Social spending, not medical spending, is key to health
Given the cost of health insurance, prescriptions, and deductibles, few Americans would be surprised to learn that we spend a much higher proportion of our economy on healthcare than other major countries. The major European countries, for instance, spend between about 9 and 12 percent of their GDP on health services. We spend more than 17 percent.
But despite this heavy investment in medical services, we actually have similar or worse outcomes on several key measures of health, such as infant mortality and the prevalence of chronic diseases. So why do we get so little when we spend so much?
A clue comes from the balance of spending in America between medical services and social services, including such things as housing assistance, food aid, and child support. Medical experts are increasingly coming to the conclusion that improving these “social determinants” often results in better long-term health than does intensive and expensive medical care. That’s led to such developments as the American Academy of Pediatrics urging its members to screen all patients for food insecurity as a way of tackling poor childhood development and health problems in adolescence. Doctors and hospitals are beginning to ask more questions about the home life of their patients, and the supports in their community, and some are even taking steps to help patients to enroll in such services as housing or food assistance.

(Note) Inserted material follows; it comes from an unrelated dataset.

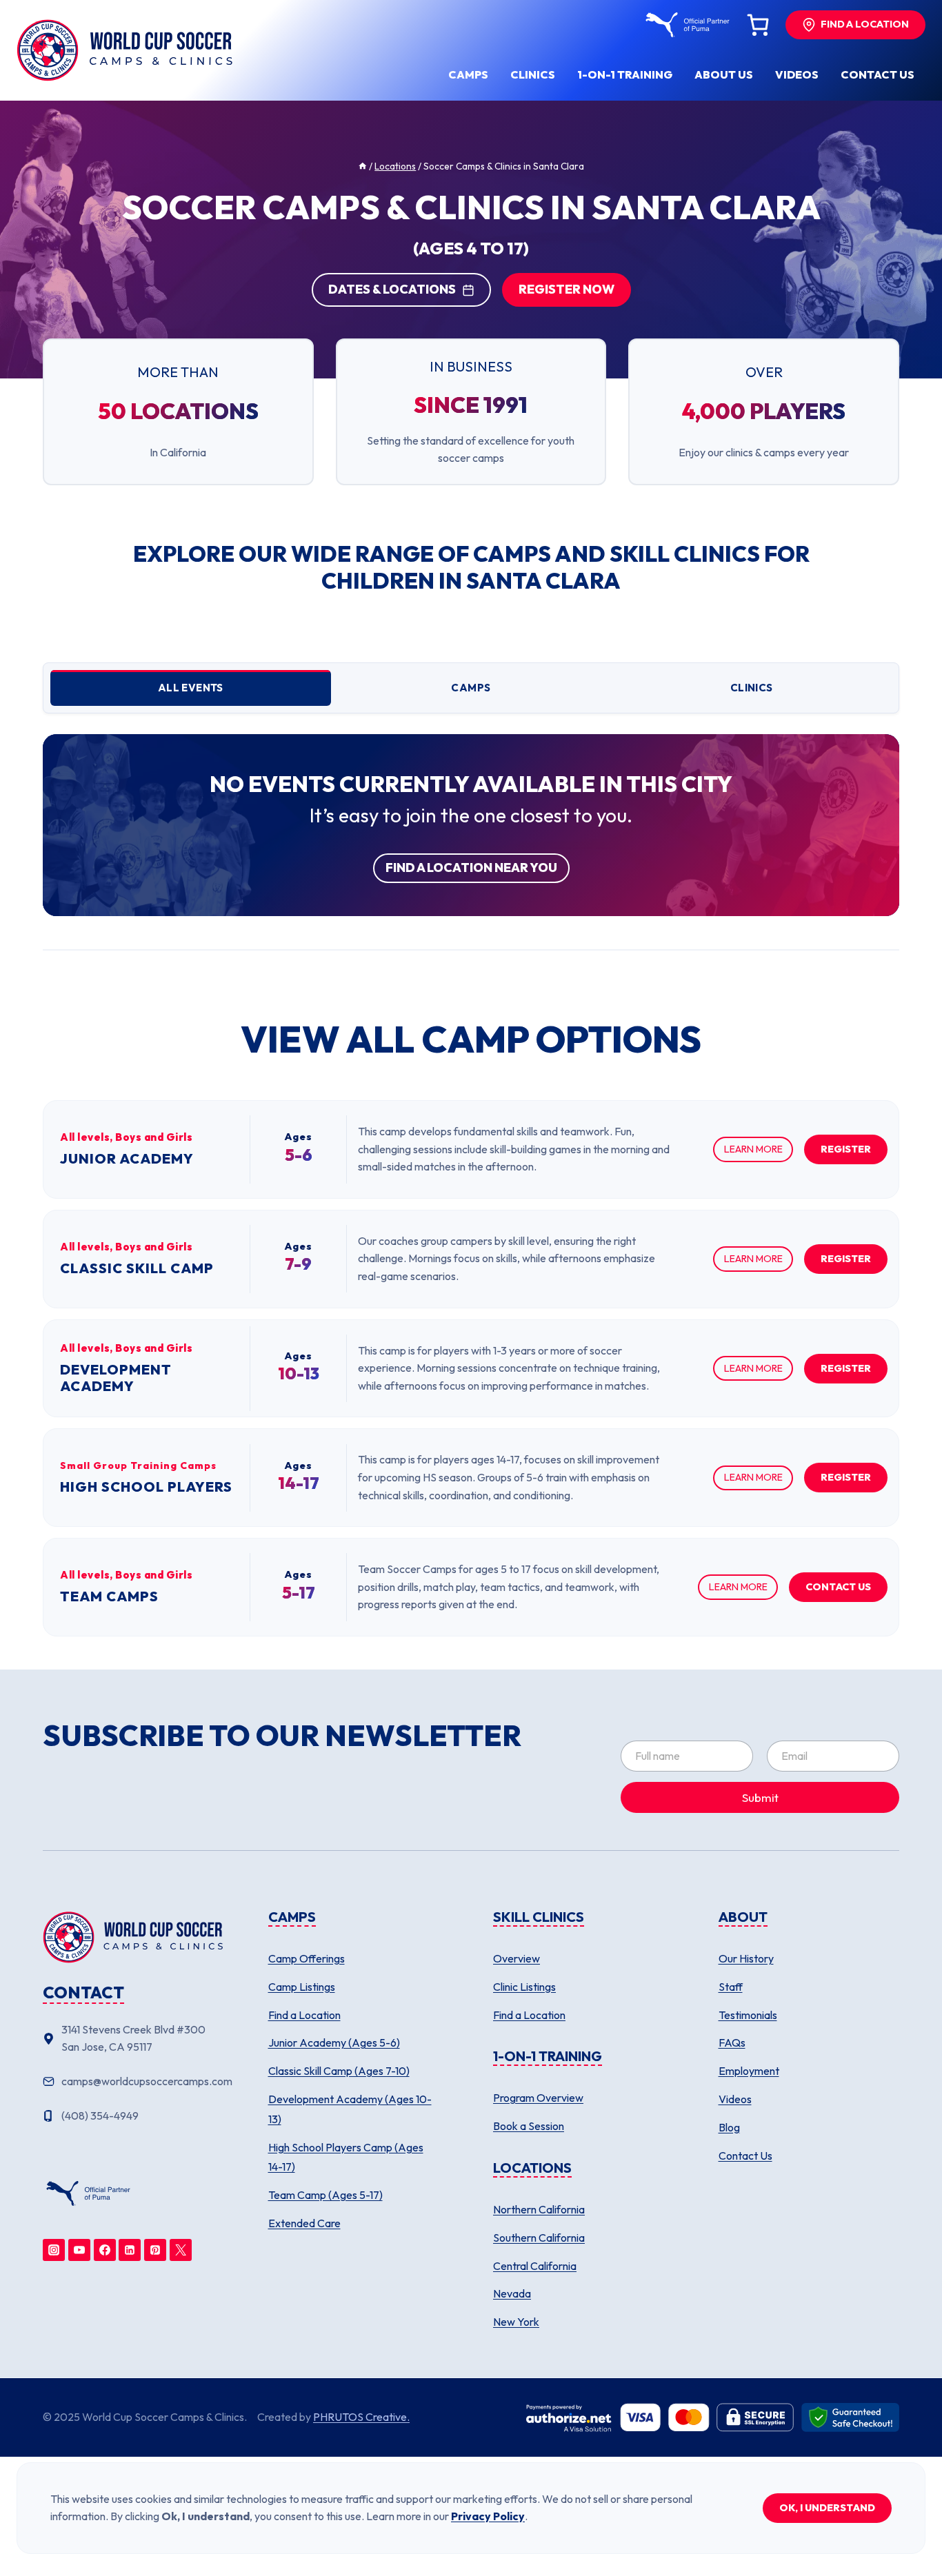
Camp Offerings (306, 1958)
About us (723, 74)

The US is very much the outlier on spending devoted to social services compared with medical care. The major (OECD) countries on average spend about $1.70 on social services for each $1 on health services. But the US spends just 56 cents per health dollar. Yet research shows that basic measures of health in countries are more closely and positively associated with social service spending than with health spending. That’s also true when you look at different states within this country; states with a higher ratio of social to health spending have significantly better health outcomes in many areas, including adult obesity, diabetes, lung cancer, asthma, and heart disease.

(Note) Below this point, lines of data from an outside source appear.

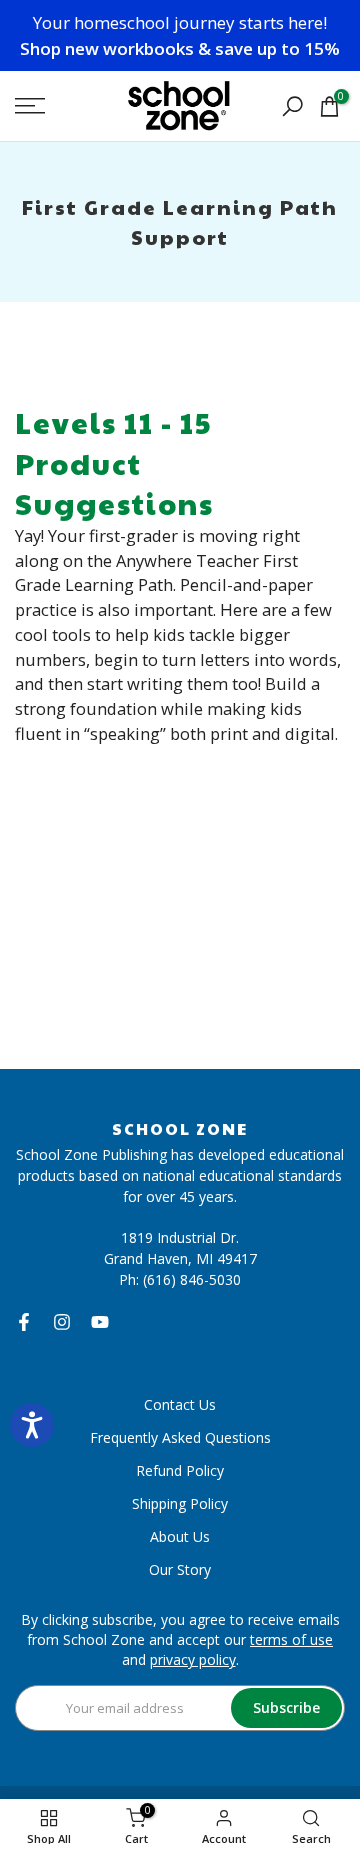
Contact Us (180, 1404)
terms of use (291, 1639)
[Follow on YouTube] (100, 1322)
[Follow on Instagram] (62, 1322)
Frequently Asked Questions (180, 1437)
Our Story (180, 1569)
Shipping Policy (180, 1503)
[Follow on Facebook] (24, 1322)
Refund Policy (180, 1470)
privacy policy (193, 1659)
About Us (180, 1536)
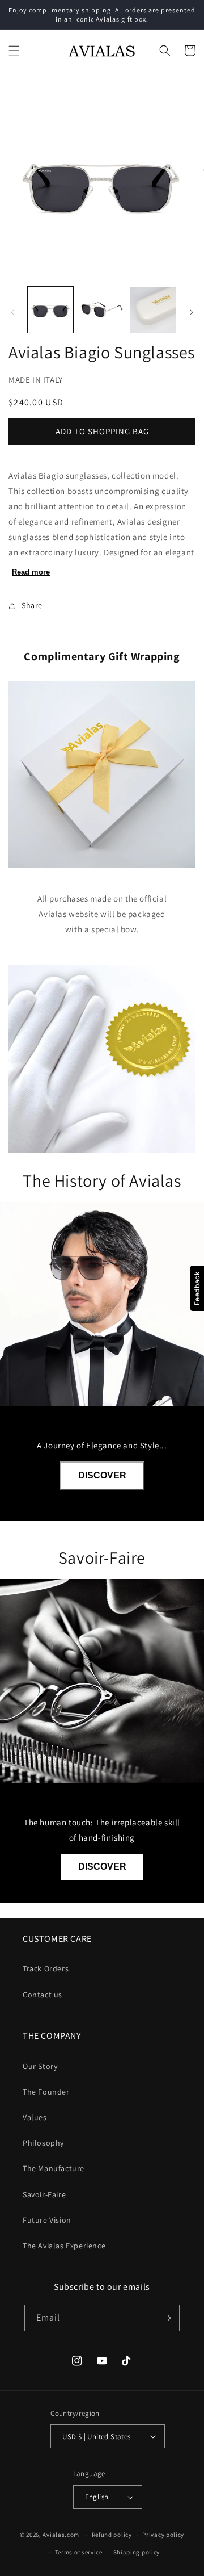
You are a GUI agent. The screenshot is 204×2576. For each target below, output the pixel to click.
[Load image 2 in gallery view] (101, 309)
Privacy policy (163, 2535)
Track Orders (46, 1968)
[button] (14, 50)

It’s hard to escape the conclusion that we should gradually be redirecting a lot of money from medical services to the so-called “upstream” factors that are associated with health. Better to spend money on prevention, in other words, than on expensive medical repair shops after the damage has been done.
Deciding to redeploy money in this way would be no easy task, unfortunately. For one thing, we could expect fierce resistance from a health sector concerned about protecting its revenues and jobs. But one way to reduce that opposition would be by deciding to deliver more social services from within the health sector. Fortunately some forward-looking health systems, like Dignity Health and Trinity Health, are pointing the way for others, by already investing in community health workers, housing, nutrition, and other upstream factors.
Government budget silos are also a problem. When systems like Dignity and Trinity invest in nonmedical services, these investments often generate value in other ways that are linked to better health, such as improved high school and college graduation rates, and higher government tax revenues due to more people working regularly. But Medicaid and other government health programs often do not cover this nonmedical investment, and so there is a financial disincentive to making them. We need to change budget and payment rules in order to encourage hospitals and health professionals to diversify and address social conditions.
Another obstacle is that sharing information on individuals is difficult. Thus, it is usually hard to bring together in one place the full range of information on a person’s housing conditions, educational progress, medical history, and other aspects of their life. Partly this is because of understandable concerns about sharing private information. It’s also due to technical problems, such as computers and databases that don’t “talk” to each other, and also bureaucracies that simply don’t like sharing information. But without effective and secure data-sharing, it is very difficult to identify which resources could be best used to improve somebody’s health over the long-term. In addition, it is harder to study which services are most effective in improving health for certain types of people, making policy reform more guesswork and less evidence-based. So we need to address these problems as well to have confidence that switching health spending into social services will significantly improve the community’s health.
The spending numbers show that we clearly have the will and the money to improve the health care of Americans and to address health inequities. But we have got to realize that improving health and spending money on health services is not necessarily the same thing.